As the owner of a chocolate shop, Donna Young is surrounded by sweets. But this past fall, as the economy tumbled, the 61-year-old Torontonian fell into a sour mood. “All anybody talked about was the economy. I started to feel so down.” She couldn’t sleep; chatting with customers turned into a chore.
Just before Christmas, Young decided to seek help — not from a doctor, but from a hypnotist. Now, she says, “nothing negative affects me.”
Hypnosis has long been used to help people quit smoking or lose weight. But lately more of us are seeking treatment to deal with anxiety over the recession, according to the U.S.-based National Guild of Hypnotists (NGH). “People are saying ‘I’ve worked for so many years, and now I’ve lost so much money in the stock market. What’s going to happen?’ ” says Debbie Papadakis, a Toronto hypnotist and president of the guild’s Ontario chapter.
Hypnotists say they’re able to help by tapping into a client’s subconscious. They encourage hypnotized subjects to recall happier events from the past and suppress fears by picturing ourselves enjoying those same blissful moments in the future. “You’re basically changing the tapes in your head,” says Dave Large, a hypnotist on Vancouver Island.
Hypnotists try to “lock” good feelings into the subconscious permanently. One way they do that is through post-hypnotic suggestion. A person who has trouble saving money, for instance, will be told that each time their phone rings, it’s a reminder to deposit $100 in a savings account every Friday.
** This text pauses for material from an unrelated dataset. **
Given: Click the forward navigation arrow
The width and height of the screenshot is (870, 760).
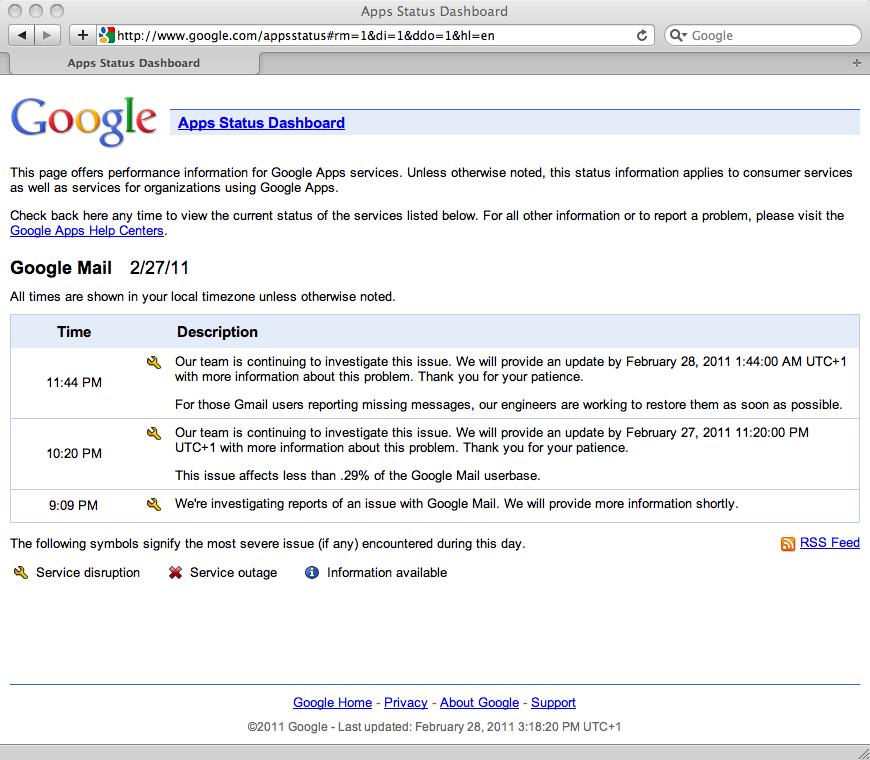Looking at the screenshot, I should point(47,35).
It sounds kind of kooky but Young and other people who’ve gone through hypnosis swear by it. “I’m way more upbeat,” she says. Still, Young has a hard time explaining why. The best she comes up with is bad thoughts don’t seem to nag at her anymore.
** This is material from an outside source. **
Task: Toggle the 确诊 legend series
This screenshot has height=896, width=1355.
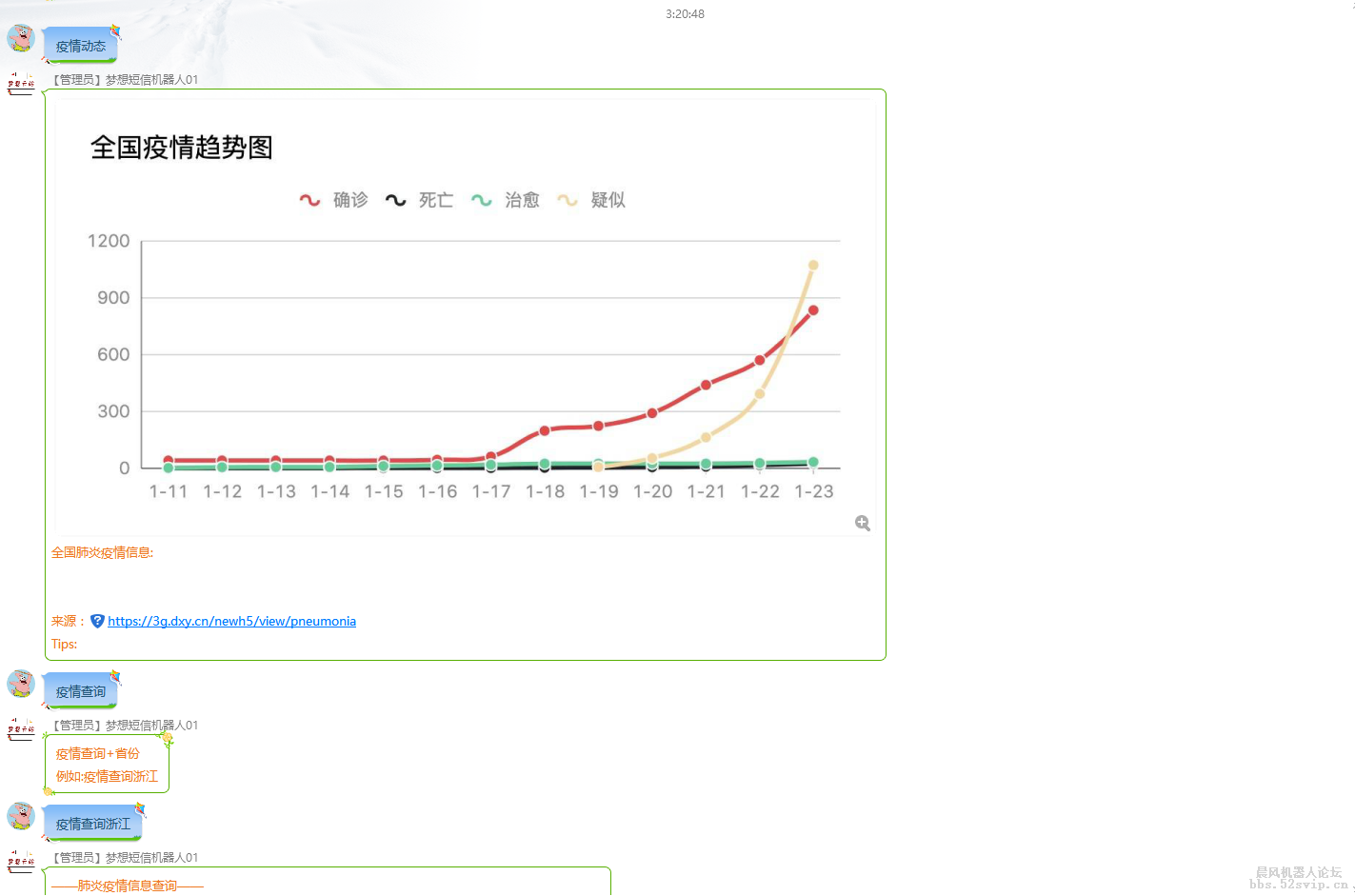Action: click(x=334, y=200)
Despite its association with stage magicians and the like, hypnosis is a bona fide field of medicine that goes back to the early 1800s when a Scottish surgeon named James Braid found he could put people into a trance by having them stare at a shiny object like a swinging pocket watch. These days it’s rare to find a doctor who uses hypnosis, but a U.S. medical study two years ago found that breast cancer patients hypnotized before surgery recovermuch faster and have fewer painful side effects.
What is it like to be hypnotized? To find out, I make an appointment with Donald Currie, a Toronto hypnotist who has been practicing for eight years. Currie used to work in an investment brokerage but gave it up after he was hypnotized. “It worked for me, so I decided this is something I wanted to do myself.”
The first thing Currie tells me is that almost everyone who’s hypnotized remembers the experience. The second is that hypnotists cannot control a person. “If you were under hypnosis and the fire alarm rang, you’d get up and walk out of the building, just like everyone else. You’re in full control.” He adds that one out of every nine people cannot be hypnotized.
Currie’s office doesn’t look hypnotic. The walls are green and the window shades are open, so it’s bright. But a scented candle and new-age music in the background sets a tranquil mood. He invites me to sit in a comfortable chair facing a wall.
Currie tells me to focus on any point on the wall. No hypnotist, it seems, uses a swinging watch any more. “In a few minutes,” he says after a while, “I’m going to start counting to 20, and sometime, maybe at 15 seconds, maybe at 10, you’ll close your eyes.” I don’t make it that far. By the time he counts one, my eyes are shut. For the next 30 minutes or so Currie talks to me, and I respond with nods and one- and two-word answers.
He’s right about hypnosis not being a form of mind control. I’m aware of everything. But I’m also so relaxed, I don’t want to move. When Currie finally tells me to open my eyes, I feel remarkably refreshed, and this feeling stays with me for several days — though, like Young, I’m not sure why I feel so good.
People who seek treatment are usually hypnotized more than once. Most clients require three to six visits, no matter whether they’re trying to quit that two-pack-a-day habit or hoping to forget how badly their stock portfolio has been decimated. A course of treatment is not cheap. Hypnotists charge anywhere from $75 to $200 per hour and each visit lasts an hour and a half to two hours. The cost isn’t covered by government health insurance or most private plans.
Finding a good hypnotist can be tricky sinceanyone can open up a practice. You should make sure that any hypnotist you use has completed a minimum of 100 to 150 hours of classroom training through an association such as the NGH or the Canadian Association of Hypnotherapy. Ask, too, if a hypnotist has taken more intensive training courses. Generally, a hypnotist is able to charge more depending on their level of education and experience. Dwight Damon, NGH president, says the best way to find a good hypnotist is to talk to previous clients, then chat to the hypnotist about what you can expect. “If you feel comfortable talking to this person on the phone, you’ll probably have a good experience.”